Data excerpts:
- Opening Delimiter -
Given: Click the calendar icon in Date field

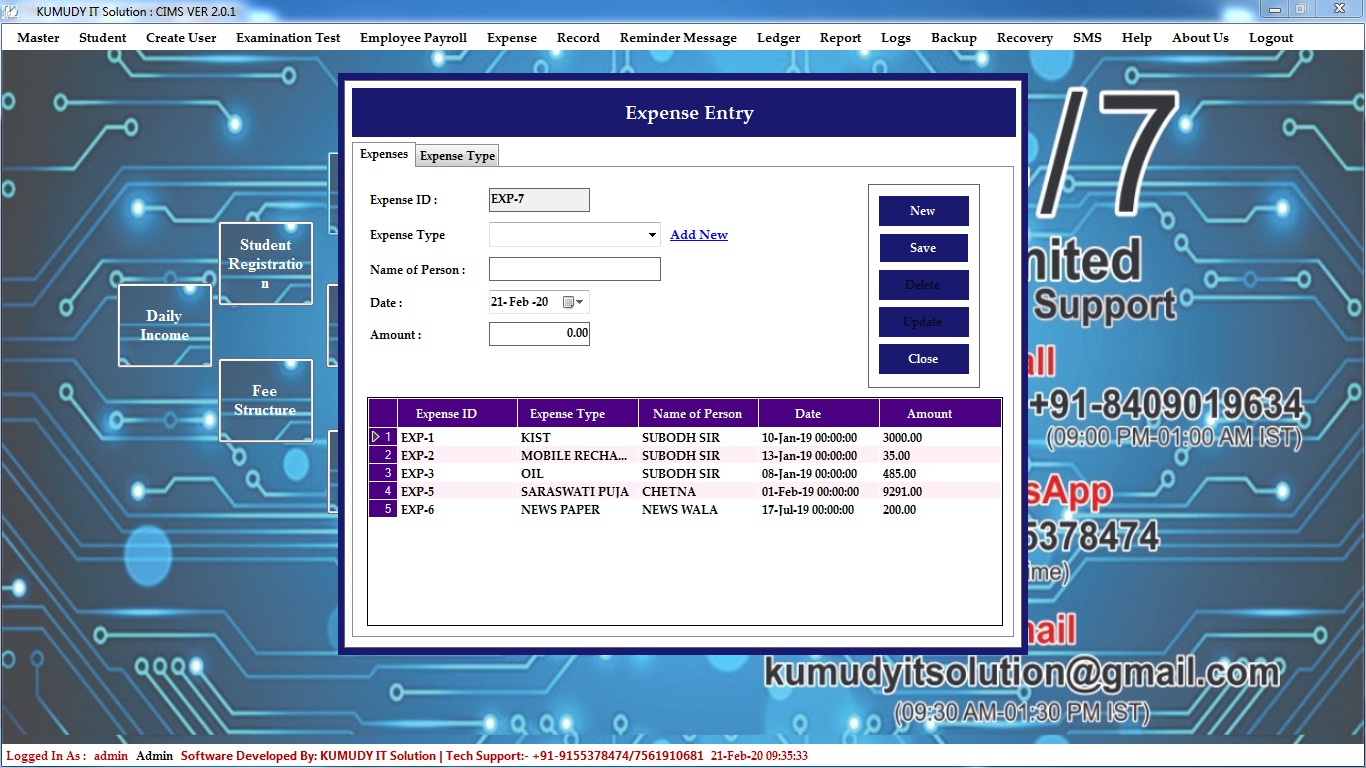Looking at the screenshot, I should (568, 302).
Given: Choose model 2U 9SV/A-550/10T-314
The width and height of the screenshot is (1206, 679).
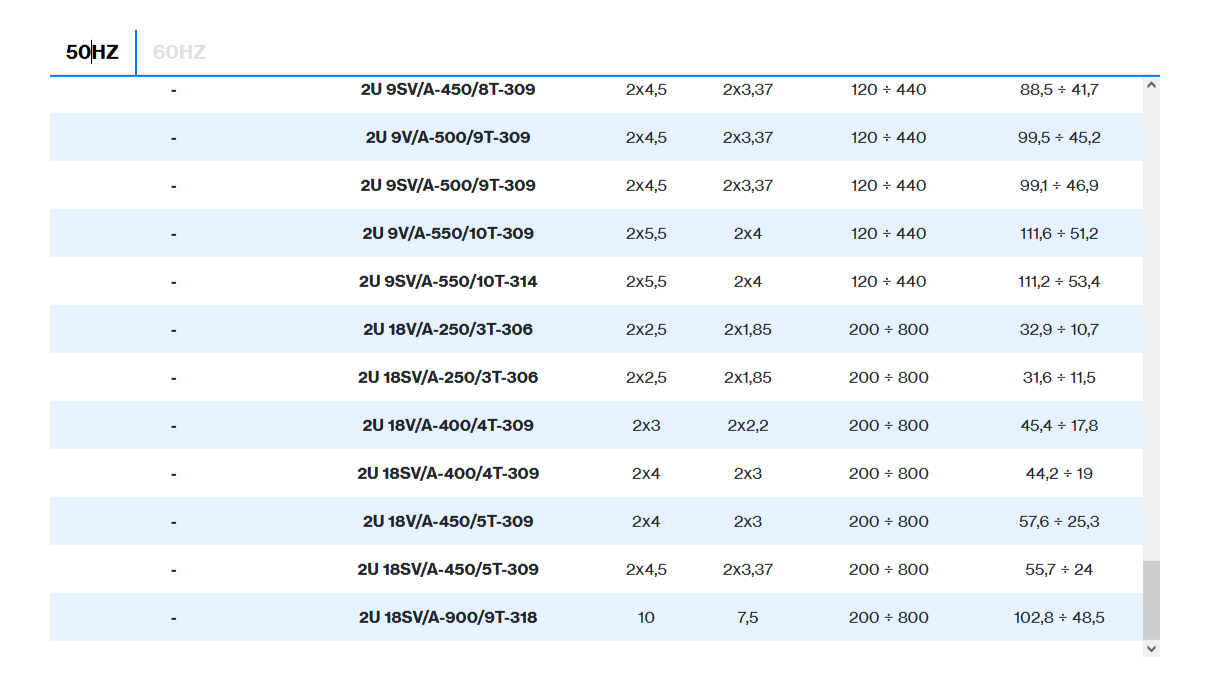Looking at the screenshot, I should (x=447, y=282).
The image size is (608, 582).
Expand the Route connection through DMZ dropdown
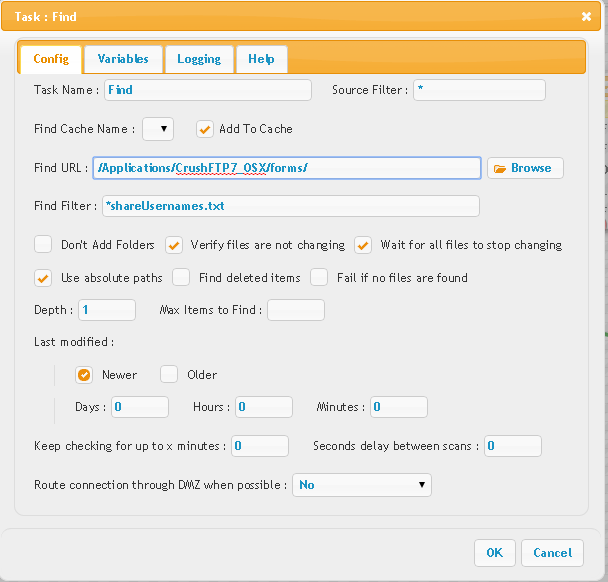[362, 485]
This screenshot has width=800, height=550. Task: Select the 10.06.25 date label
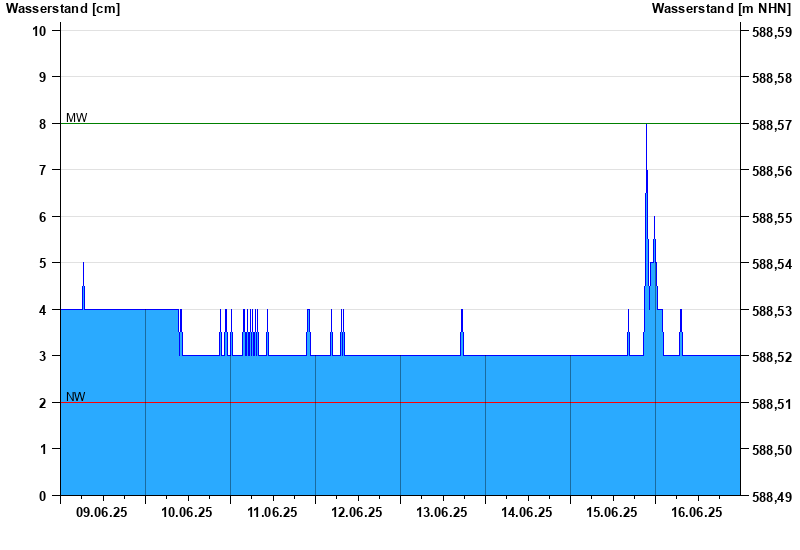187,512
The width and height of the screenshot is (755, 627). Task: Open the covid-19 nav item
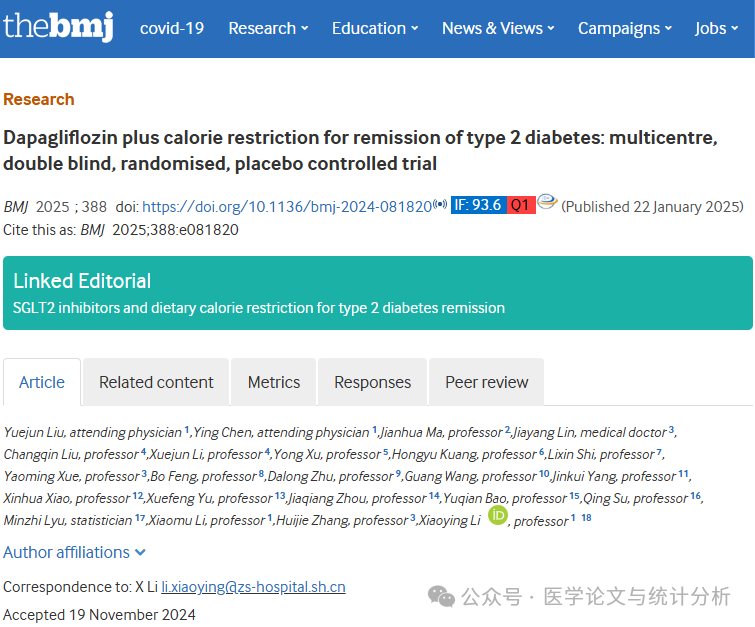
- Closing Delimiter -
- Opening Delimiter -
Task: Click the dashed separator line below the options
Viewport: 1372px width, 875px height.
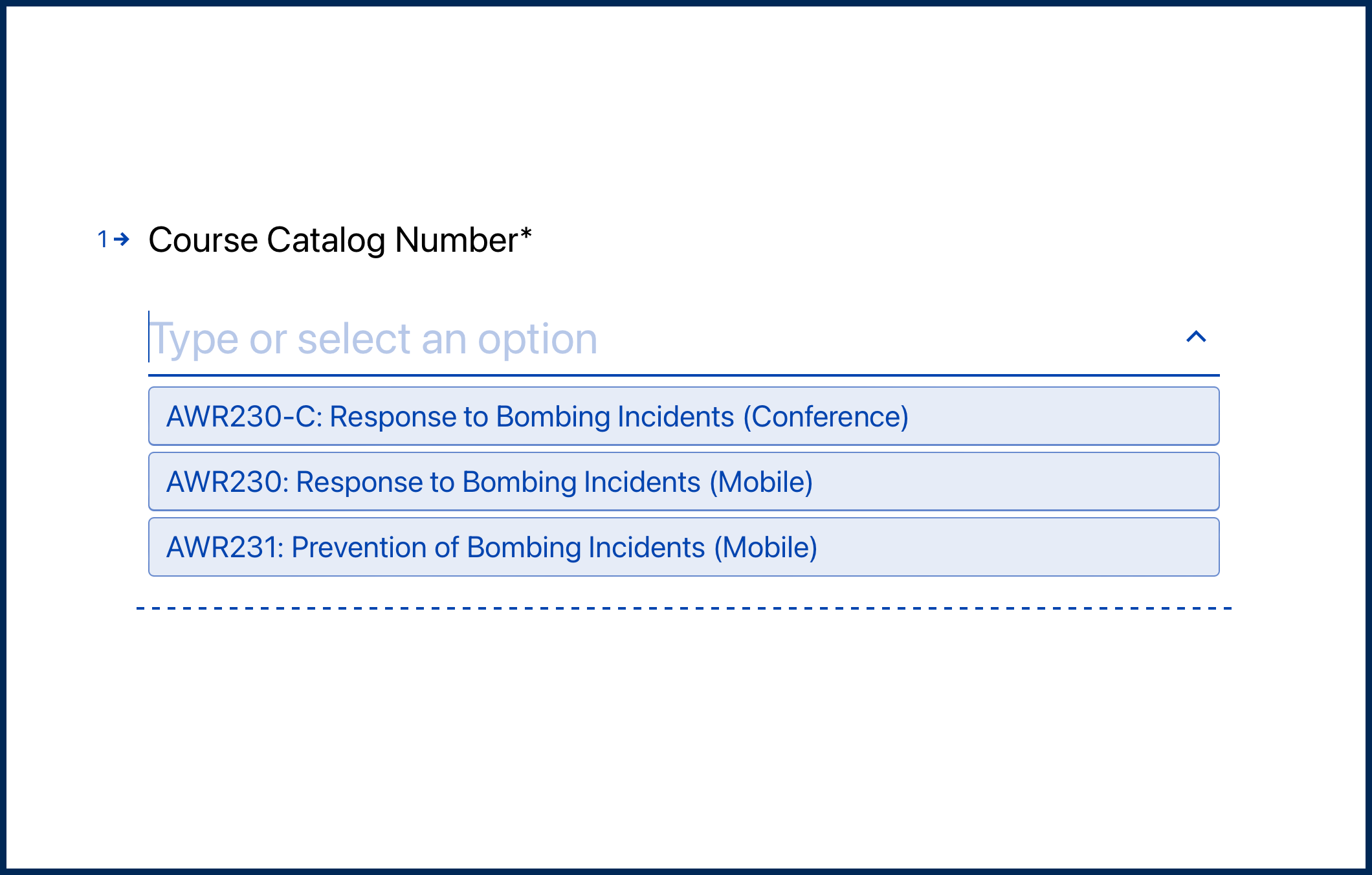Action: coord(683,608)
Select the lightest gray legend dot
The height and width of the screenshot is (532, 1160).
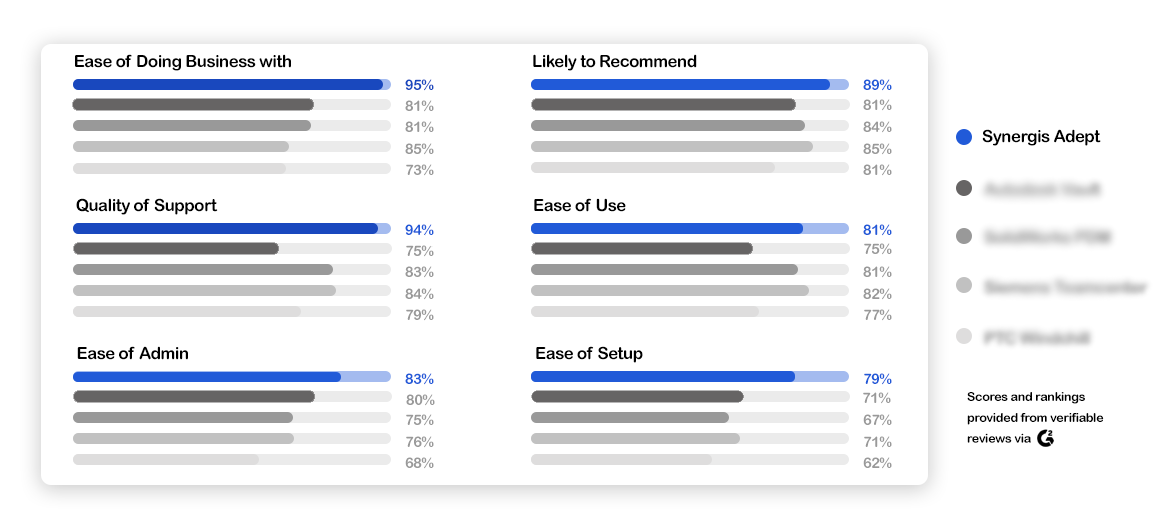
- Closing Delimiter -
:: YOUR GOAL ::
Range to copy from the records above: the line containing "Viewport: 1372px width, 875px height." to the line containing "The height and", both included. Output those lines exactly and only those, skipping pictures.

:: ANSWER SECTION ::
Viewport: 1372px width, 875px height.
Action: coord(683,608)
Select the lightest gray legend dot
The height and width of the screenshot is (532, 1160).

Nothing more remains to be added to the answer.